Romain Sinclair, Sciences Po Exchange, Fall 2013

Hi all,

My name is Romain, and I will be going to France in the fall as part of an exchange program with Sciences Po in Paris. I hope to take advantage of the school’s reputation in the social sciences in order to better frame my political science studies at Northwestern. I think it will be very interesting to diversify my method of education. Doing so in a in a place with a profoundly different take on education and where the teaching is done in a different language, seems like just the opportunity to do so.

Yet, studying abroad is about much more than the formal education. Though going to one of best Universities in Europe is definitely a good incentive, there are other goals I’d like to pursue while abroad. For instance, I’d like to soak up the culture and immerse myself in the Parisian lifestyle- riding the metro system, eating at cafés, and waiting until 6: 30 to eat dinner. The experience will definitely be grounded by and focalized on my endeavors to write papers in French and increase my knowledge of the French political sphere.

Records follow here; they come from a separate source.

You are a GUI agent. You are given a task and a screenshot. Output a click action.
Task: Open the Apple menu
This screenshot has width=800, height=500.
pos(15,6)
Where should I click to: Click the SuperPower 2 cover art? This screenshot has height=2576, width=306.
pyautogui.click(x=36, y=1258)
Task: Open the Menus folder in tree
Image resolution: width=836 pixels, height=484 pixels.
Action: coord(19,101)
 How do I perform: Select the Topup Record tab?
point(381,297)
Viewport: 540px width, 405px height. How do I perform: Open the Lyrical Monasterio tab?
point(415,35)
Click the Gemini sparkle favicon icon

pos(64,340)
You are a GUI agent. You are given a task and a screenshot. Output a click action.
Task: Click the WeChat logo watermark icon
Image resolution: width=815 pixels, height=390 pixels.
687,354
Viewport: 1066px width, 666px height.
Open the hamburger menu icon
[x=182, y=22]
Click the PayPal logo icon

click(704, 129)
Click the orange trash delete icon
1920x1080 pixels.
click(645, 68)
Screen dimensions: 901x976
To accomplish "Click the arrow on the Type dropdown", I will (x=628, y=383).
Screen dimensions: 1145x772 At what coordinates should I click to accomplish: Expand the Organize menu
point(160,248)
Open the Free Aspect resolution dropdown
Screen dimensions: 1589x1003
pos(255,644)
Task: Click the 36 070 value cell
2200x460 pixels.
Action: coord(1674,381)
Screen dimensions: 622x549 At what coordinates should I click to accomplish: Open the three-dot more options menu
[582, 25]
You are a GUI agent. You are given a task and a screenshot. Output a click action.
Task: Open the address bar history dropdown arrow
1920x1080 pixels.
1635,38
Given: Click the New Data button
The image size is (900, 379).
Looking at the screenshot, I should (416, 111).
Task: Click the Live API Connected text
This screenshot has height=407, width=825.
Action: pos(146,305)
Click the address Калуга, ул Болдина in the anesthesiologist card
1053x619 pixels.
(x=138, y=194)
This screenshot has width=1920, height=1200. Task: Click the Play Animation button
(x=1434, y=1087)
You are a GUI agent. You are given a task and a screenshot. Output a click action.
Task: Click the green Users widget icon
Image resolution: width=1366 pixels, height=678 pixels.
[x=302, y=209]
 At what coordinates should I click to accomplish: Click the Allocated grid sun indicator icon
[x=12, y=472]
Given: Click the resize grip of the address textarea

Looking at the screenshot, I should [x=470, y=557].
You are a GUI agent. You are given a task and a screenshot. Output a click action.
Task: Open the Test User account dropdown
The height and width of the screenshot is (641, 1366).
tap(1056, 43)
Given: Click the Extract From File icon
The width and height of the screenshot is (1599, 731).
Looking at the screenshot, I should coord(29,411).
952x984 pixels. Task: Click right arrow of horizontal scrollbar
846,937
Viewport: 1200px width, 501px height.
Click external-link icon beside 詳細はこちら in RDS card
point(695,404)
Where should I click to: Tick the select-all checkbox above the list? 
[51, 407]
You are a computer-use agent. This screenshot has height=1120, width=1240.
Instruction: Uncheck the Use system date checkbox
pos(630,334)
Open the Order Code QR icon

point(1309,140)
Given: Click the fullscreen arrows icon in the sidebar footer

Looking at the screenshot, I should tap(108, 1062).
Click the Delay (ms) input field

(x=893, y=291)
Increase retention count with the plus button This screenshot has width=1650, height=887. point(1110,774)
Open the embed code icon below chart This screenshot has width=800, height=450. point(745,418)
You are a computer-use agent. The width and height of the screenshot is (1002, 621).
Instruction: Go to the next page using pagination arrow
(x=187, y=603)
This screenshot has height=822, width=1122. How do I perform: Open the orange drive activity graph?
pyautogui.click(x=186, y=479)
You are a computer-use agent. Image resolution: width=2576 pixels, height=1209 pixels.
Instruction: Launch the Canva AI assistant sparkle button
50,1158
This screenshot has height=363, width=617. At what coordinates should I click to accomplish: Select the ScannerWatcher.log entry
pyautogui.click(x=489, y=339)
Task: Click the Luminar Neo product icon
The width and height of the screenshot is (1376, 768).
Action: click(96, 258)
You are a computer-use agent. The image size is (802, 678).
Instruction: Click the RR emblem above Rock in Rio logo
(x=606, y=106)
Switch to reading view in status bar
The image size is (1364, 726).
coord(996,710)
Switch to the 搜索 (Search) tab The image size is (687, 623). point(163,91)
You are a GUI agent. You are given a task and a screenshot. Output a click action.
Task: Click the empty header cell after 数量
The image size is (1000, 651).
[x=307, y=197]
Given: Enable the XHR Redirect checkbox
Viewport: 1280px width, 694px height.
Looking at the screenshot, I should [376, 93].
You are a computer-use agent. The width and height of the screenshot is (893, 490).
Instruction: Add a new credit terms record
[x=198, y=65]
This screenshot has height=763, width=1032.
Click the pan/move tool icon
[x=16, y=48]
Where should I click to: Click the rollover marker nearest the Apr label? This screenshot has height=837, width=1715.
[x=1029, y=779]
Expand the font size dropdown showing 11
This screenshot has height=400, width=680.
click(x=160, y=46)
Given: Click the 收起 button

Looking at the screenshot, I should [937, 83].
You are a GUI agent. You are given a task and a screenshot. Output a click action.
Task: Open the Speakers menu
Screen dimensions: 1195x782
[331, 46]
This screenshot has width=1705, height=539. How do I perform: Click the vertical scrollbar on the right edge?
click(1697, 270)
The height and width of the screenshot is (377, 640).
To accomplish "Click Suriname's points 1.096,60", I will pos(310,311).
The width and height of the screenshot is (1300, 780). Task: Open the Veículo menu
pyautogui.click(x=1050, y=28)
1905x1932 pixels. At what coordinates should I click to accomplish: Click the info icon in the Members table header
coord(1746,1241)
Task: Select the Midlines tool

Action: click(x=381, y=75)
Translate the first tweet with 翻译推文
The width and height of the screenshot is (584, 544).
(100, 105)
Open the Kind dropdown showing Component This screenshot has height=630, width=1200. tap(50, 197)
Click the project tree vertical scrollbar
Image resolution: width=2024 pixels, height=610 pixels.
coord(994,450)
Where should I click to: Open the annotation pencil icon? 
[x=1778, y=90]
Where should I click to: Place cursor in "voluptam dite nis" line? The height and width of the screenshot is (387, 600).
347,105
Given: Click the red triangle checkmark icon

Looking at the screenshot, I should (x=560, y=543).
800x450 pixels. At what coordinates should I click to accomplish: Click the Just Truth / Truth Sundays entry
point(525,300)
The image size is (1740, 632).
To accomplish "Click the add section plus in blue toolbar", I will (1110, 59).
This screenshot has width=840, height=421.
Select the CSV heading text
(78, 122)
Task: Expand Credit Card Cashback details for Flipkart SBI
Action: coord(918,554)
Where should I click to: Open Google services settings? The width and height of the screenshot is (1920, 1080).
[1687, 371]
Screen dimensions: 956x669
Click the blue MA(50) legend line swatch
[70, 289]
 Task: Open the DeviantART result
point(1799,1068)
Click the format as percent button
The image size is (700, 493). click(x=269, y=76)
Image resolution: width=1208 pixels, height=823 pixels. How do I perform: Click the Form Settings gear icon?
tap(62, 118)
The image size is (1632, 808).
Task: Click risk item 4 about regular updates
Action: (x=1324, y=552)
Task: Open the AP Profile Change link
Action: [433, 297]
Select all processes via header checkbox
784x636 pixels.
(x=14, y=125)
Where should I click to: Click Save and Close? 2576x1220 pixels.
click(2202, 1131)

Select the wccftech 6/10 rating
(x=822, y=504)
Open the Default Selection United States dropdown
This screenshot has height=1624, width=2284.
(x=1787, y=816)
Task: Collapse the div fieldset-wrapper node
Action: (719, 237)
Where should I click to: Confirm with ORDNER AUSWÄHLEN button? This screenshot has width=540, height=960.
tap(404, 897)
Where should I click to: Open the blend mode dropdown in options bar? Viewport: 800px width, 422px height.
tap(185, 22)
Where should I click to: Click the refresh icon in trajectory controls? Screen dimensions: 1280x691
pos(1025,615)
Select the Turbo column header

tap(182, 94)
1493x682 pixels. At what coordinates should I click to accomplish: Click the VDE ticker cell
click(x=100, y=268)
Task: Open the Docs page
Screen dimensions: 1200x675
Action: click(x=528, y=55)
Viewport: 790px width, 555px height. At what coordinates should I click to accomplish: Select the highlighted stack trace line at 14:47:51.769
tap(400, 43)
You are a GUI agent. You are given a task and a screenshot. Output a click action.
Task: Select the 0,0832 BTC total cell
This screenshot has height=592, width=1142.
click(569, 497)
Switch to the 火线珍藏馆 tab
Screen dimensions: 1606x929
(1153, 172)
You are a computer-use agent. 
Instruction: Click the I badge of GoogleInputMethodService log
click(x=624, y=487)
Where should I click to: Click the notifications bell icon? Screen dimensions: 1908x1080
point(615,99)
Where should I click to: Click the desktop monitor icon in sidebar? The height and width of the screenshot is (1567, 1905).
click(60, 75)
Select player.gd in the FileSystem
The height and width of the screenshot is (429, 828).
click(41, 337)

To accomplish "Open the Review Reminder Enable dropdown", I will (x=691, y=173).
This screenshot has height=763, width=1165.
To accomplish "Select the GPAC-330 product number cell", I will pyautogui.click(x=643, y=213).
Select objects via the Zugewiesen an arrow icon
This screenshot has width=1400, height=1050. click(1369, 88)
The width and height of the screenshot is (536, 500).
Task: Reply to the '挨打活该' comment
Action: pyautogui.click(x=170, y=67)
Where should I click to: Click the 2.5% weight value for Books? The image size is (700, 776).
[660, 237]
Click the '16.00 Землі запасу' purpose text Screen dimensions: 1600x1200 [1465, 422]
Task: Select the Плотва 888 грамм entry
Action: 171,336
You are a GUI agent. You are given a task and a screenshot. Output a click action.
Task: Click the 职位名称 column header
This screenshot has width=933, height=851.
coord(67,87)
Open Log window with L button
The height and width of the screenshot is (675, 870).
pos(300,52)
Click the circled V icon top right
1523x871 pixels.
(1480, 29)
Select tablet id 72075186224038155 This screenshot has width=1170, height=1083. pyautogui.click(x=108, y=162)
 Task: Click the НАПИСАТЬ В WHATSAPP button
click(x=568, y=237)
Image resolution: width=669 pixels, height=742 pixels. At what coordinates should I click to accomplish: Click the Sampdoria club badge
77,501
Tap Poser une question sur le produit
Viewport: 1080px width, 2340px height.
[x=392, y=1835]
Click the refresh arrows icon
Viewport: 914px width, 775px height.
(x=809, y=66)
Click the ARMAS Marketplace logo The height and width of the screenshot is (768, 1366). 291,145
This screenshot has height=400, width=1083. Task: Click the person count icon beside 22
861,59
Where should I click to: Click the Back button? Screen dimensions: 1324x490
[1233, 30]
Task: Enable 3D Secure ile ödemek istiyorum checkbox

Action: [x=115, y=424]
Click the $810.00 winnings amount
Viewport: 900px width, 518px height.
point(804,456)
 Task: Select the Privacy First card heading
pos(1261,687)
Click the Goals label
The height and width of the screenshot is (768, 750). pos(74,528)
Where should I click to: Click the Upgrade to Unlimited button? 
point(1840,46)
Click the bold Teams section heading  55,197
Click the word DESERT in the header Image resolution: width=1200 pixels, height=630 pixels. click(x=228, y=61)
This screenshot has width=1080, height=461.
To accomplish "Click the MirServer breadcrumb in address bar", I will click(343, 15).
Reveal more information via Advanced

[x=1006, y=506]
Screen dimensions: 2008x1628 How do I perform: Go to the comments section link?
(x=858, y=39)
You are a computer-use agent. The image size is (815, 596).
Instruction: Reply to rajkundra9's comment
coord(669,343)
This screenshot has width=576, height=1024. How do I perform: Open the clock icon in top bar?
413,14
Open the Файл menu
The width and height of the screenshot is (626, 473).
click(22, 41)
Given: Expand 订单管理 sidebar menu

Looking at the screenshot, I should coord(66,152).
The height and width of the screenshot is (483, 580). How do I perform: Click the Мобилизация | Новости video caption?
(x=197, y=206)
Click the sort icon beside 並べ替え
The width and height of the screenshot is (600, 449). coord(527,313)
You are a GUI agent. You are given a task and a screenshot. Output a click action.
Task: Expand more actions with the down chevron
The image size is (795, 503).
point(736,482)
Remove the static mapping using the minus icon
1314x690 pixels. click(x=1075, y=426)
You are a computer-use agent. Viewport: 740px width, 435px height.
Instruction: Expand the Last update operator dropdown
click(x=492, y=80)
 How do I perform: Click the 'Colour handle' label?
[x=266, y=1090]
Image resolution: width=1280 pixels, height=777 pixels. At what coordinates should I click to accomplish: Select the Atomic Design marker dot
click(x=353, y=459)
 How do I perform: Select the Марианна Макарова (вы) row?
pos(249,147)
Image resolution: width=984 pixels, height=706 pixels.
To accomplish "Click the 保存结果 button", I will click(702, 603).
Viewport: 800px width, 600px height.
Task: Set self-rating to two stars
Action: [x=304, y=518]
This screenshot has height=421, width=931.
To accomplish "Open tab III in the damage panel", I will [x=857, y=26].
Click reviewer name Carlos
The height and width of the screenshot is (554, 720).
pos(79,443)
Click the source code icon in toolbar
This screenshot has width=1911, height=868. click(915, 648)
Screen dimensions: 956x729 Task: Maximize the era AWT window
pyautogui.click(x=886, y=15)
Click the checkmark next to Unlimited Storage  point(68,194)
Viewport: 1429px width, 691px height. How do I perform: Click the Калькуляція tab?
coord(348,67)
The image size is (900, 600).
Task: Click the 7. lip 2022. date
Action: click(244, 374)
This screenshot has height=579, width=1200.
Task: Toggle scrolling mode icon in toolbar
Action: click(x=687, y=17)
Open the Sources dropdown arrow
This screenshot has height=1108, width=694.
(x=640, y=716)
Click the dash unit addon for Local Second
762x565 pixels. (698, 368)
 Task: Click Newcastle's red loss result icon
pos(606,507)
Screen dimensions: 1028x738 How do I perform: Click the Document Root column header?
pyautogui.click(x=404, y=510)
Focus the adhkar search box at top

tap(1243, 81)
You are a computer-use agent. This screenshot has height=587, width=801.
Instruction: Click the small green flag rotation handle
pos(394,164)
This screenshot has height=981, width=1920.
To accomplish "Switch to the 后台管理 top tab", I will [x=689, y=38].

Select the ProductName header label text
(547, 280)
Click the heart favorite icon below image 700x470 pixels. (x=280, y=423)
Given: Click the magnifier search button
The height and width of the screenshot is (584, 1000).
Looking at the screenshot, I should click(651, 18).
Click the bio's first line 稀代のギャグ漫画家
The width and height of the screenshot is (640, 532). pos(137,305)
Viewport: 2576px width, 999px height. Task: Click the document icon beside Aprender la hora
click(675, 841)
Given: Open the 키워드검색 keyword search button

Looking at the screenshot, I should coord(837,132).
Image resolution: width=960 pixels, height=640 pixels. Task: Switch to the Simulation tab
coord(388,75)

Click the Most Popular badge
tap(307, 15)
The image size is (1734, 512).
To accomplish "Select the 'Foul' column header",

Most importantly though, aside from schoolwork, I’d like to revive my French roots. Before coming to Northwestern and attending high school and middle school in New York, I spent most of my youth in France. It’s there that I learned how to ride a bike, how to read and write, and all the other elementary skills that are necessary in life.  But beyond these clear, learnable elements that made up my childhood, there were many things, less distinct, that combined and worked together to make me French. I wasn’t only genetically French, but I also acted and behaved like a French boy. Now that I have lived in the U.S. for a while, this old part of me grows more distant and the memories associated with this childhood become more fleeting. I’d like to go to France to sow these two parts of my life back together. In going to Paris, it’s my hope that I can reconnect with my past.